Grâce à un article publié ces derniers jours sur le site de Birikim, sous la signature de Tunahan Yıldız, nous avons pris connaissance de l’existence, dans un certain milieu, d’une douleur assez accumulée au sujet de l’intérêt des islamistes pour la littérature de la décolonisation. À vrai dire, je n’ignorais pas totalement cette réalité et je n’y étais pas insensible, mais c’est grâce aux textes auxquels Yıldız renvoie que j’ai compris combien de discours s’étaient accumulés autour de cette question. Que cela soit donc mis à mon compte.
À vrai dire, il faut d’abord faire preuve d’équité ici. Le texte de Büyükyüksel contient un effort théorique beaucoup plus sérieux que celui de Yıldız. Ce qu’il dit au sujet des impasses internes de la théorie postcoloniale, des limites de la critique négative, du risque d’autoritarisation de la politique victimaire, du romantisme du peuple et du local, ne peut pas être entièrement balayé d’un revers de main. Son constat suivant est particulièrement important: si la critique de l’occidentalo-centrisme ne parvient pas à établir son propre socle normatif, elle devient facilement exposée au risque de produire un autre centrisme. Il s’agit là d’un vrai problème discuté non seulement pour la Türkiye, mais aussi dans de nombreux contextes postcoloniaux, de l’Amérique latine au nationalisme indien.
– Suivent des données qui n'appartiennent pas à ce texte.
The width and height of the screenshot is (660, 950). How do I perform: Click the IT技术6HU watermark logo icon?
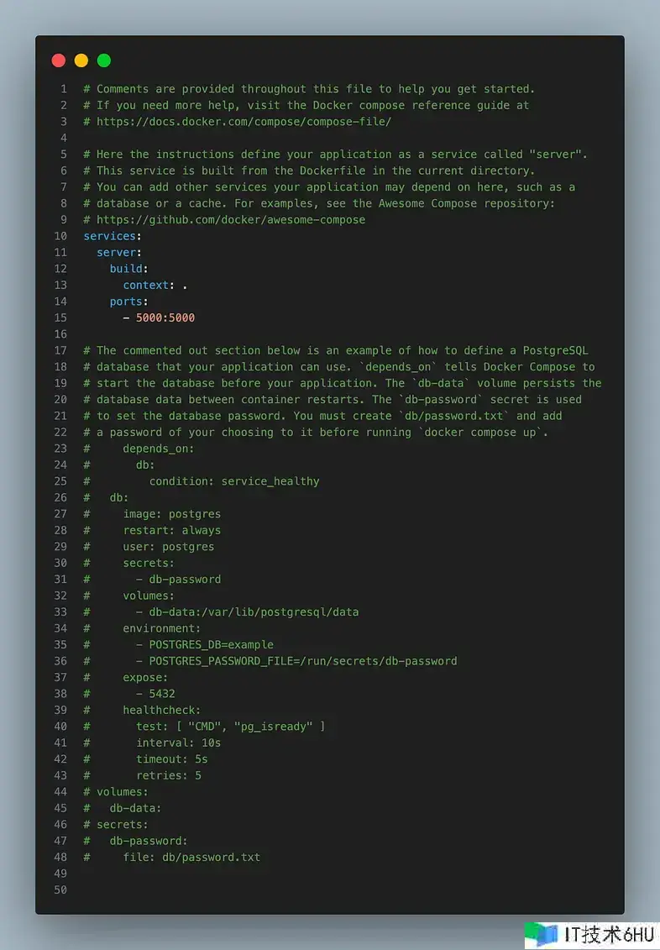tap(542, 934)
Mais c’est précisément ici que commencent les angles morts de ces critiques elles-mêmes. Car le problème fondamental ressenti dans les deux textes est le suivant: la relation que les islamistes établissent avec la théorie postcoloniale y est lue comme s’il s’agissait, dans une large mesure, d’une opération stratégique, instrumentale et hégémonique. Autrement dit, on a l’impression que les conservateurs n’auraient pas mobilisé Said, Fanon, Asad, Mignolo ou Salman Sayyid pour comprendre l’expérience historique qu’ils ont réellement vécue, mais presque comme une "boîte à outils d’ingénierie du pouvoir".
Les musulmans de Türkiye sont-ils les seuls à savoir qu’ils ont été traités, depuis près de 120 ans, dans leur propre pays, comme l’objet d’un orientalisme intérieur? Ceux qui leur ont infligé ce traitement ne le savent-ils pas? Pourquoi faudrait-il s’attendre à ce qu’ils le sachent? Si le processus en question est déjà celui de la colonisation d’un pays, il serait vain d’attendre de ses auteurs compassion et justice. L’attitude à adopter face aux colonialistes peut bien être une lutte de résistance et de libération, n’est-ce pas?
Et si la colonisation que nous avons subie s’était réalisée sous d’autres formes, sous d’autres habits, et si ces habits avaient en particulier été soutenus et nourris par de puissants discours?
En ces jours où cette question s’est ouverte à cette occasion, répétons-le comme une donnée fondamentale: la situation des musulmans face à la colonisation n’est pas un sujet d’intérêt fantasque, académique et intellectuel. Ils sont devenus eux-mêmes l’objet d’une véritable colonisation qui les a rendus étrangers dans leur propre patrie, parias dans leur propre pays.
Les puissances coloniales ont livré les terres ottomanes effondrées en 1918, elles les ont partagées, et elles ont construit sur ces terres des régimes idéologiques destinés à les éloigner de l’islam. Depuis ce jour, ce que subit la géographie musulmane n’est rien d’autre que de la colonisation. Le fait que leurs noms soient arabes et que leur religion paraisse, en apparence, musulmane, ne rendait évidemment pas ces États musulmans dans leur essence et leur fonction. La raison d’être de ces régimes était qu’une volonté politique musulmane ne puisse jamais voir le jour; elle l’est encore aujourd’hui. Il ne serait pas exact de dire qu’aucun progrès n’a été accompli sur ce point, mais personne ne peut encore affirmer que, dans la géographie musulmane, les musulmans sont maîtres de leur propre destin. Le colonialisme se poursuit de fait, tout en étant soutenu au niveau mental. S’il en était autrement, ces géographies, qui possèdent les plus grandes richesses du monde, ne continueraient pas à demeurer dans une telle humiliation.